REYKJAVIK (Reuters) - Iceland said on Monday it would impose a 39 percent tax on creditors wanting to take assets reclaimed from its failed banks out of the country, a first step to lifting capital controls that have been in place since its 2008 crash.
The government hopes the tax will prevent a sudden exodus of capital that could crush the crown currency and hurt the economy as it recovers from the spectacular collapse of the North Atlantic island’s bloated banking sector seven years ago.
But creditors with billions of dollars worth of assets frozen in three bankrupt lenders could launch legal proceedings against the country, risking years of action that would keep Iceland locked out of international markets.
The government said investors in Icelandic assets such as government bonds could also get their money out of the country by selling crowns to the central bank.

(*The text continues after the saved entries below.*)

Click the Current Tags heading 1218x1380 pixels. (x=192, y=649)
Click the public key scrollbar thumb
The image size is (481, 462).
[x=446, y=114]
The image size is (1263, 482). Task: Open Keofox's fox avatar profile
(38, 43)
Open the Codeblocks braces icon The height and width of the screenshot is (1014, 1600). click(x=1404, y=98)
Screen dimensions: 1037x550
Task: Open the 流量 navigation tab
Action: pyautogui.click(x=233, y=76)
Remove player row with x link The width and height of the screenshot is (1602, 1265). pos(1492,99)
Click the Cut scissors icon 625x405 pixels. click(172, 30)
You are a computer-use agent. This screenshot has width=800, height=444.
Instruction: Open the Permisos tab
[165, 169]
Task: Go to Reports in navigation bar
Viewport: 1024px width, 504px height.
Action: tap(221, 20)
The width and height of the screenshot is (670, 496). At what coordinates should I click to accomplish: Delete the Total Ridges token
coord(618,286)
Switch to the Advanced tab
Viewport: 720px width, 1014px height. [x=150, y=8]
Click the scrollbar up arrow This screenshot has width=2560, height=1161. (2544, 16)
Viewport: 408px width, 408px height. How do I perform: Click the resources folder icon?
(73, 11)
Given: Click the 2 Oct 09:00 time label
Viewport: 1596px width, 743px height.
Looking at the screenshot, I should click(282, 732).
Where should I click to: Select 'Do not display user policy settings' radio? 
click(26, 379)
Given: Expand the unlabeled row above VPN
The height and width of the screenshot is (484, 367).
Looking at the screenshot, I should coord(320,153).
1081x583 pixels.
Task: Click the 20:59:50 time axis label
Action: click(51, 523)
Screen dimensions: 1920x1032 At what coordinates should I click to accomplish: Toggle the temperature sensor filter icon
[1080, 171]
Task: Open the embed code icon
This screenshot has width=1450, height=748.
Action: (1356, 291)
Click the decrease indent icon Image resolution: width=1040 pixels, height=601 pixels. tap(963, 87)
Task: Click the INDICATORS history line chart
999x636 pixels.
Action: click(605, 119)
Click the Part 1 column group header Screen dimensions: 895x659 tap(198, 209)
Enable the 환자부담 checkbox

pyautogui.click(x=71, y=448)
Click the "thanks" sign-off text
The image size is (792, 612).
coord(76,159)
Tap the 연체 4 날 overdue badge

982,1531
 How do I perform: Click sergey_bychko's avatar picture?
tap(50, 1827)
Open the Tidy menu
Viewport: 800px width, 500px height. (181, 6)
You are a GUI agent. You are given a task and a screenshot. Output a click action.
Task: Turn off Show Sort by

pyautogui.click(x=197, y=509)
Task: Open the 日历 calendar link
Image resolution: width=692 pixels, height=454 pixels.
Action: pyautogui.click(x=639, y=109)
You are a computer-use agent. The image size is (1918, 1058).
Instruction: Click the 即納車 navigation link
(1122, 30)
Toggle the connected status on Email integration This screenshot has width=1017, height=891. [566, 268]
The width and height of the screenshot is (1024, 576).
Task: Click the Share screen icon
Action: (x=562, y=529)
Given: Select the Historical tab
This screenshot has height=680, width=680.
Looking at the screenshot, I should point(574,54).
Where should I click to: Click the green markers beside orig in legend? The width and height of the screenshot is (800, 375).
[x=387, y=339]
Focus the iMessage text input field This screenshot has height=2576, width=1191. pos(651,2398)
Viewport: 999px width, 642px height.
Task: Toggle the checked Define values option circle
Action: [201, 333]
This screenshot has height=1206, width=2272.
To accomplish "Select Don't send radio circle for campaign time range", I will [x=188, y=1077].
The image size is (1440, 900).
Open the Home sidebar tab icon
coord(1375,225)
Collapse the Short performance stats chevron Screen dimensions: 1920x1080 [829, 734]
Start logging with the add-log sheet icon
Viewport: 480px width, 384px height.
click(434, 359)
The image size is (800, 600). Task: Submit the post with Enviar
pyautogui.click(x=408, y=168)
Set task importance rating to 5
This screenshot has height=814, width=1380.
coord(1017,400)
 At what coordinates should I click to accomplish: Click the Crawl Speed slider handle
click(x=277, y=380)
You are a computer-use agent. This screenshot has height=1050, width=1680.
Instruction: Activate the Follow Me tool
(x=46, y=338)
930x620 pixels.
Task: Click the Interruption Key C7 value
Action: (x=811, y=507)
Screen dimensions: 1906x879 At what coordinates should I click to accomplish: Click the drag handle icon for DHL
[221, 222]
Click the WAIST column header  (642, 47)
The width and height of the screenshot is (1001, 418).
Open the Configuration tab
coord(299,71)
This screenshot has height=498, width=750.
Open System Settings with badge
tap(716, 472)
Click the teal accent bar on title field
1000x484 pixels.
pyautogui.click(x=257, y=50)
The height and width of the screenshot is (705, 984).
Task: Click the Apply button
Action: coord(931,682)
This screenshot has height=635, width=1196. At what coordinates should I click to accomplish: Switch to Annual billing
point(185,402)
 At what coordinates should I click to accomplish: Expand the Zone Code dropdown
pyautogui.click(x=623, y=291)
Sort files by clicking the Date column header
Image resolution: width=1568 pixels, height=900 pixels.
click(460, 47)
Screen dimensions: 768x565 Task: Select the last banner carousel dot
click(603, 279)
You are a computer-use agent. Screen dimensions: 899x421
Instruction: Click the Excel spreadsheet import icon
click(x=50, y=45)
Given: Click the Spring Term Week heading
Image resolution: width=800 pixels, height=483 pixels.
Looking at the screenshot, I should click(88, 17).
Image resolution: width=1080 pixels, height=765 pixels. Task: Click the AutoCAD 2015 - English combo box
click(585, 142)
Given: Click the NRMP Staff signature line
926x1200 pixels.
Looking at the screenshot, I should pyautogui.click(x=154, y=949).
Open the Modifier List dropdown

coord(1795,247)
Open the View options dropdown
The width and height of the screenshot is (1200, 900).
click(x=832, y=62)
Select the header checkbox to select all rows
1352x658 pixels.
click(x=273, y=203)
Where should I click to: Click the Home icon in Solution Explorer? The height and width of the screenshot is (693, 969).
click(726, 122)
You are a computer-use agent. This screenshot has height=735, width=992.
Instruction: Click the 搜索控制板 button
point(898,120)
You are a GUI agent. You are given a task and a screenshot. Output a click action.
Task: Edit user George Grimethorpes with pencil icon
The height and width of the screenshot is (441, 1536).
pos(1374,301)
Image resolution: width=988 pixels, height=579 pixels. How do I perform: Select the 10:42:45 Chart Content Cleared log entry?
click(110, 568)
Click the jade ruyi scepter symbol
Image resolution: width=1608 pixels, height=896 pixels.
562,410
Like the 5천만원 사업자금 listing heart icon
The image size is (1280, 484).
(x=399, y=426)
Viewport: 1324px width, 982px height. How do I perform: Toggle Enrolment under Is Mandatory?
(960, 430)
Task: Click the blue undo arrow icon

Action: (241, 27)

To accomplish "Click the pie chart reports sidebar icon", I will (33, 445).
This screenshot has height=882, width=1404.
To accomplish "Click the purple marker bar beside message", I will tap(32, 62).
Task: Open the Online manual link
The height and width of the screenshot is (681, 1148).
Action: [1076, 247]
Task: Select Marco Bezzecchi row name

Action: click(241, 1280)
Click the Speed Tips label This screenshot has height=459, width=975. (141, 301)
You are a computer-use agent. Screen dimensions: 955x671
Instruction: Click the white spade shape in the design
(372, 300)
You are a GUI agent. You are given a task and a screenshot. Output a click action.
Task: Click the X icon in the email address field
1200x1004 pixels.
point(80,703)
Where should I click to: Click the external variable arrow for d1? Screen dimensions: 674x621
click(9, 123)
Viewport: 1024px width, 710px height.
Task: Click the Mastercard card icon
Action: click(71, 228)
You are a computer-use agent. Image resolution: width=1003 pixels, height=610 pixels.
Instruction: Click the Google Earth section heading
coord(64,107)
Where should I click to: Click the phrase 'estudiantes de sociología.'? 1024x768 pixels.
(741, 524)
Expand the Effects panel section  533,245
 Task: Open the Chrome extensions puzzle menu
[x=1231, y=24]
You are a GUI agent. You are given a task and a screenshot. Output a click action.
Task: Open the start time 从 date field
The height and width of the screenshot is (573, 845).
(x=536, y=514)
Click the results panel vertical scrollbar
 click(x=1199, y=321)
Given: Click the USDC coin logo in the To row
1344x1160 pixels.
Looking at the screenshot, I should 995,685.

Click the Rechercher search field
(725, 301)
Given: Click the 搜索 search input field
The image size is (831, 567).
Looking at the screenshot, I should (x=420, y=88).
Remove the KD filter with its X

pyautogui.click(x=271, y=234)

Alternatively, they could reinvest their capital in newer government debt that will be convertible out of crowns at maturity.
Because the central bank controls the exchange rate, investors using its currency auctions to repatriate their money could get a less favourable price for their crowns than in the currency markets.
“The total value of the assets underlying the problem addressed in the authorities’ strategy is about 1,200 billion Icelandic crowns,” the government’s debt management agency said in a statement.
That amount is roughly $9 billion although due to capital controls it is difficult to determine a market exchange rate.
Iceland imposed controls on the movement of capital seven years ago after its three biggest lenders -- Glitnir, Landsbanki and Kaupthing -- folded under the weight of their debts as the global financial crisis unspooled.
With the banking sector’s assets once calculated at 10 times Iceland’s gross domestic product, their spectacular meltdown came to symbolise the greed and mismanagement of the global financial system and of governments’ failure to police it.
Monday’s announcement followed a late night debate in parliament on Sunday which closed down loopholes regarding transactions that can be made using money from the failed banks.
The government estimated in March that creditors of the failed banks had about 500 billion Icelandic crowns ($3.75 billion), roughly a quarter of the country’s GDP, in recovered assets that they would want to repatriate.
An amount equivalent to 15 percent of GDP invested by foreigners in Icelandic assets such as government bonds has also been frozen and authorities fear it too may be pulled out once controls are lifted.